The final list of products covered by the Section 301 duties was set forth in the first set of tariff lines, which affects $34 billion in goods and represents 818 of the 1,333 lines from the administration's original proposed list. Tariffs on these products will become effective on July 6.

Members of the public will soon be able to request that particular products from this list be excluded from the additional tariffs. More information about the product exclusion request process, including the procedures for submitting exclusion requests and oppositions to such requests, will be published in the Federal Register within the next few weeks.

The second set of tariff lines, which affects $16 billion in goods, is undergoing further review in the notice-and-comment process. The relevant dates are as follows:

  • June 29: Deadline for requests to appear.
  • July 20: Deadline for submitting written comments.
  • July 24: Public hearing.
  • July 31: Deadline for submitting post-hearing rebuttal comments.

Investment Restrictions and Enhanced Export Controls. Chinese persons and entities will also be subject to specific investment restrictions and enhanced export controls related to the acquisition of "industrially significant technology." Proposed measures will be announced by June 30, and implemented shortly thereafter.

Various factors (like a newly reached U.S.-China trade deal) could impact the timeline for implementation or the decision whether to implement the above-described measures at all.

President Trump Considers Section 232 Tariffs

Separate from the Section 301 tariff actions is the Trump Administration's recent imposition of additional 25 percent tariffs on steel imports and additional 10 percent tariffs on aluminum imports. As we have written, these duties were imposed on national security grounds pursuant to Section 232. Although the duties went into effect against most countries (including China) on March 23, 2018, they did not apply to Canada, Mexico, or the European Union countries until June 1.

Recent Developments. President Trump is reportedly considering another round of Section 232 duties of potentially up to 25 percent on automobile and auto parts imports. The Department of Commerce began investigating that issue on May 23, 2018. Although, given the lengthy investigation process, these tariffs (if imposed at all) would likely not be implemented for some time, these developments represent another factor that could complicate the U.S.-China trade relationship, as well as the NAFTA renegotiation process.

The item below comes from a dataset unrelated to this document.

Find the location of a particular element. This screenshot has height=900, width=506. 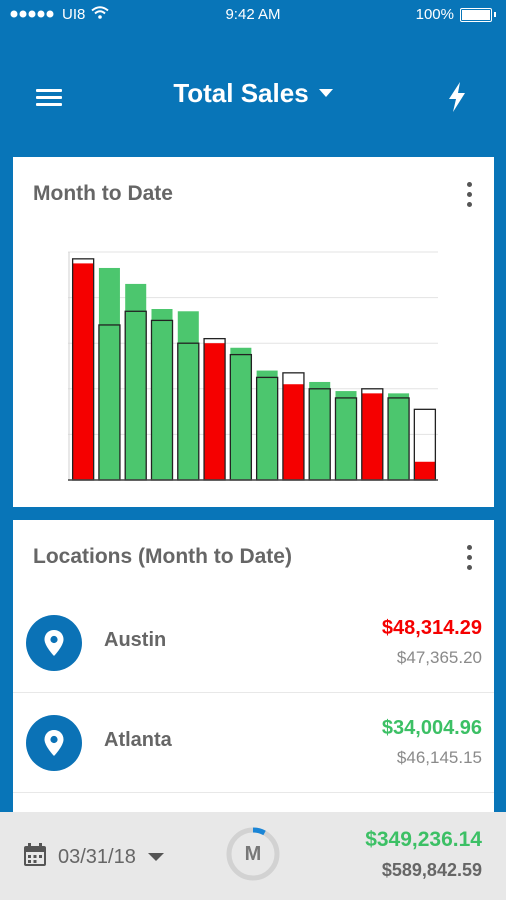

Additionally, the administration has suggested that it is considering whether to initiate Section 232 cases on other industries, including semiconductors and artificial intelligence.

* * *

Against this backdrop of uncertainty and in response to the recent U.S. tariffs described above, many countries around the world have announced retaliatory tariffs. We will continue to monitor significant developments.

Three Key Takeaways

  1. Acting under its Section 301 authority, the Trump Administration will impose additional 25 percent tariffs on $34 billion worth of Chinese-origin goods containing "industrially significant technology" beginning on July 6. An additional $16 billion worth of Chinese-origin goods also could become subject to additional duties in the future. Further, the administration plans to impose investment restrictions and enhanced export controls relating to Chinese acquisitions of "industrially significant technology" from U.S. companies within the next month.
  2. Section 232 tariffs have now gone into effect for countries that were previously excluded, and additional products may become subject to Section 232 tariffs in the future.
  3. Companies impacted by the tariffs should consider whether they should take steps to mitigate their risks, including engaging directly with the U.S. government through either the public notice-and-comment process associated with the second set of Section 301 tariff lines or the product exclusion process available for both types of duties.

The content of this article is intended to provide a general guide to the subject matter. Specialist advice should be sought about your specific circumstances.